This leads to one of the most damning consequences:

It makes software unreliable. Even the safest-looking fix can have unexpected consequences once others depend on it. (Which they will, and, unless the fix was added purely on speculation, already do.)

For instance, if you’re writing an HTML parser, and you see a lone ampersand (technically illegal--it should be encoded as &) the liberally accepting thing to do is to display an ampersand, just as if it had been encoded properly. Which is fine, at that moment. If the users knew what had happened, they would probably thank you for soldiering on through the rest of the document and not giving up right there. But in reality they don’t even know it happened, and as the years go by, they will keep turning out pages with unencoded ampersands. (It’s the testers-are-also-users problem again.) New high-end content management systems will be deployed without anyone working with the system even knowing that they’re entering raw HTML into some of the text fields, and that they have to be careful with ampersands (yes, this already happens).
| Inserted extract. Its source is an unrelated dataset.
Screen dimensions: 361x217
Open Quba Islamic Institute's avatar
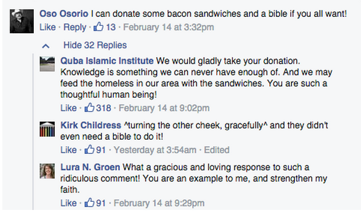tap(47, 64)
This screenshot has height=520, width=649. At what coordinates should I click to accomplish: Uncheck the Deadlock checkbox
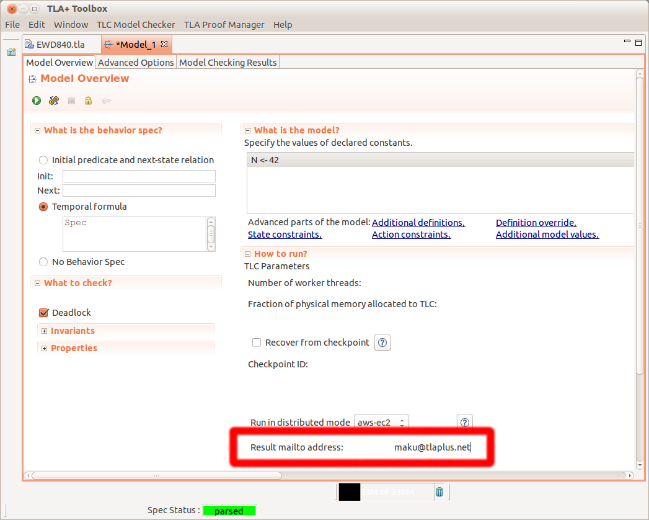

A validator may catch the problem if it happens to crop up on the page at the time it’s checked, but most likely, no one will notice until the unlucky day that someone writes a classified for an electric guitar setup saying "For Sale: guitar& $200." Then the amp will just mysteriously disappear on the post, putting a guitar and $200 on sale. (If you think the example is contrived, note that in another attempt to apply Postel’s Law, real-world browsers end up expanding the error domain even further: "guitars&amplifiers" will have three letters dropped out of it, because the first browsers judged that to be most likely what the author intended. However, if you added spaces around the punctuation, whole words would show up. This is the kind of bizarre behaviour that makes people distrust computers.)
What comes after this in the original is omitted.